Trump has claimed vindication but the investigation remains a running sore and at a campaign rally in Las Vegas on Friday, he duly took aim at his political opponents.

“I see these phoneys, the do-nothing Democrats,” Trump said. “They said today that Putin wants to be sure that Trump gets elected. Here we go again. Here we go again. Did you see it? ... Now I just see it again. I was told that was happening, I was told a week ago. They said you know they’re trying to start a rumor. It’s disinformation.”

In tweets and retweets after the event, the president loosed off shots at another favourite target, the media.

Referring to MSNBC as “MSDNC (Comcast Slime)”, he said that network and CNN “and others of the Fake Media, have now added Crazy Bernie to the list of Russian Sympathizers, along with Tulsi Gabbard [and] Jill Stein (of the Green Party), both agents of Russia, they say.”
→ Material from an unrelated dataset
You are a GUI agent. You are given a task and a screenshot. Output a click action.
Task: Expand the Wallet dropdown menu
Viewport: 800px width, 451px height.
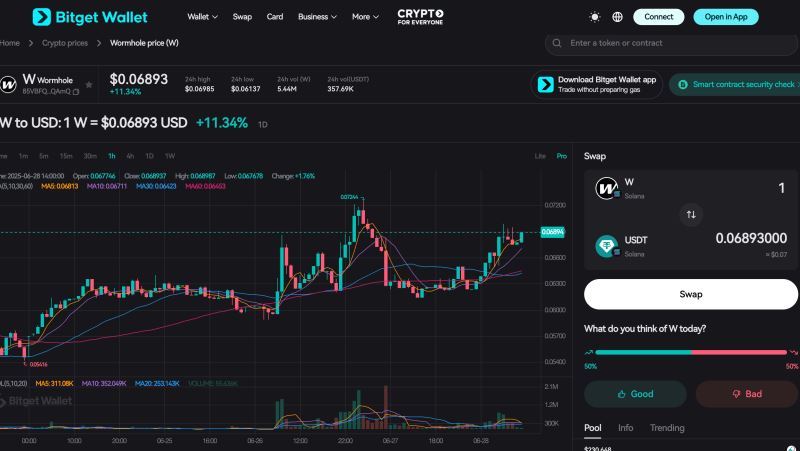coord(202,17)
Related: Trump reportedly calls John Bolton a 'traitor' and wants to block his book

Gabbard, a Hawaii congresswoman still in the running for the Democratic nomination but not registering significantly in the polls, has sued Hillary Clinton for allegedly calling her a “Russian asset”.

Stein was the Green nominee for president in 2016, taking nearly 1.5m votes nationally (while the Libertarian Gary Johnson took more than 4m) in a contest Clinton won by nearly 3m. Trump took the White House in the electoral college.

Clinton beat Trump by two points in Nevada, a key swing state again this year.

On Twitter, Trump claimed the reason for media reports that “President Putin wants Bernie (or me) to win … is that the Do Nothing Democrats, using disinformation Hoax number 7, don’t want Bernie Sanders to get the Democrat Nomination, and they figure this would be very bad for his chances.

“It’s all rigged, again, against Crazy Bernie Sanders!”